“I really will not rest until anyone who has schizophrenia, anywhere, worldwide, is not afraid to say the words ‘I have schizophrenia’.” – Ceclilia McGough
In early 2014, Cecilia McGough was a Freshman at Penn State University when she began struggling with psychosis. Though her PSU career would include such achievements as helping discover a pulsar and participating in the International Space Olympics in Europe, they were underscored by a constant battle inside her mind. In a Tedx talk she gave at PSU in 2018, McGough described a few of the hallucinations she would experience, including one reoccurring vision of a woman who would repeatedly stab her, sometimes in the face.
“This made taking tests, quizzes, and homework, in general, extremely difficult to impossible when I was in college,” she said. “Sometimes I wouldn’t even be able to see the paper in front of my face because I was hallucinating too much.”
Attending student-run mental health support groups provided no relief. As McGough describes, most students were dealing with depression or anxiety and not a diagnosis like schizophrenia. When she described her visual and auditory hallucinations, “they looked at me like I was crazy,” she said.
One evening on campus, her concerned roommates and a Resident Advisor, sat McGough down to talk about what was happening with her mental health.
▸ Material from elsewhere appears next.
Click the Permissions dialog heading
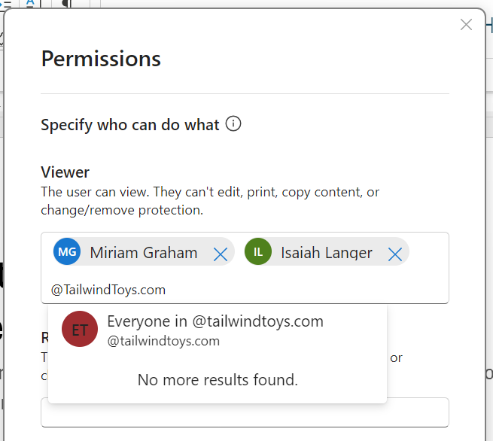The height and width of the screenshot is (441, 493). tap(101, 59)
McGough calmly agreed that she needed to be hospitalized, but once authorities were contacted to start the Mental Hygiene process, police entered her dormitory and escorted her out of the building into a waiting police car, in full few of fellow students and friends. The humiliation of that moment led McGough to start a blog about her experience and eventually start the organization that is Students with Psychosis.
Today, Students with Psychosis a non-profit that advocates for students “through community building and collaboration,” the program’s website states. “Students With Psychosis envisions a world where no student or advocate living with psychosis worldwide goes without community and access to education.”
McGough, who is also diagnosed autistic, recently appeared in an interview with Special Books by Special Kids. The happy and confident persona she exudes in the interview is a far-cry from her struggles as a student enduring endless hallucination. She credits the change with the right mix of medication, therapy, and a consistent routine, as well as the community that has come out of Students with Psychosis.
“A lot of what’s given me this confidence was finding fellow peers, fellow people living with psychosis, and really being proud of the community that we are,” McGough said in the interview.